Data for this task section start
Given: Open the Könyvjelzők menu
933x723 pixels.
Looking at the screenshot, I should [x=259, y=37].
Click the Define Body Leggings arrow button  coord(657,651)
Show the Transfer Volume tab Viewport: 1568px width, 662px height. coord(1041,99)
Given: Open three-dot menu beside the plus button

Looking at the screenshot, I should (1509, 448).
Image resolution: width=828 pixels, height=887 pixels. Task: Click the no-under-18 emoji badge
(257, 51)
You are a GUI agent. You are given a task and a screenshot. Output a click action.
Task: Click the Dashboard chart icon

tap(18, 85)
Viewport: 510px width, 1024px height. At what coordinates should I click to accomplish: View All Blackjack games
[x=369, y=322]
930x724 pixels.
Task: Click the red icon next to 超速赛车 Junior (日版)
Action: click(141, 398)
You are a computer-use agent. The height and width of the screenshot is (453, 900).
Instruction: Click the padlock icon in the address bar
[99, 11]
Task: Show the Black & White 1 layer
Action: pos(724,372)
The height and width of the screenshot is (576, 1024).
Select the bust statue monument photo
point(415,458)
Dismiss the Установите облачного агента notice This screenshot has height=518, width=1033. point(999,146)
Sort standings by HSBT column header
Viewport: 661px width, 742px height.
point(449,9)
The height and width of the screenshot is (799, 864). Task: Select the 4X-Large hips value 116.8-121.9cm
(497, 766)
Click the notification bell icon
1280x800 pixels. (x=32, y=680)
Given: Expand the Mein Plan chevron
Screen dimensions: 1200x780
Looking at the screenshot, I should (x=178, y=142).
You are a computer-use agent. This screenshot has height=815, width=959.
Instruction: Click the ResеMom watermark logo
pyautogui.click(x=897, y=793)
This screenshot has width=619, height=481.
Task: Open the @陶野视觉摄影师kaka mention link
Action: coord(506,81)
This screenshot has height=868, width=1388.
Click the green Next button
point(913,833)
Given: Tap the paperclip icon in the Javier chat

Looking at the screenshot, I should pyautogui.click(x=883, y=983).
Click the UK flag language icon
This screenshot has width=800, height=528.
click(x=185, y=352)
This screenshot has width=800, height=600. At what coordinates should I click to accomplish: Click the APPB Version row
Data for this task section end
» What to work on
Repeat nothing before the line containing "You are a computer-use agent. This"; repeat that line and every later line of the listing exactly.

» Answer box
You are a computer-use agent. This screenshot has height=815, width=959.
Instruction: Click the ResеMom watermark logo
pyautogui.click(x=897, y=793)
This screenshot has width=619, height=481.
Task: Open the @陶野视觉摄影师kaka mention link
Action: coord(506,81)
This screenshot has height=868, width=1388.
Click the green Next button
point(913,833)
Given: Tap the paperclip icon in the Javier chat

Looking at the screenshot, I should pyautogui.click(x=883, y=983).
Click the UK flag language icon
This screenshot has width=800, height=528.
click(x=185, y=352)
This screenshot has width=800, height=600. At what coordinates should I click to accomplish: Click the APPB Version row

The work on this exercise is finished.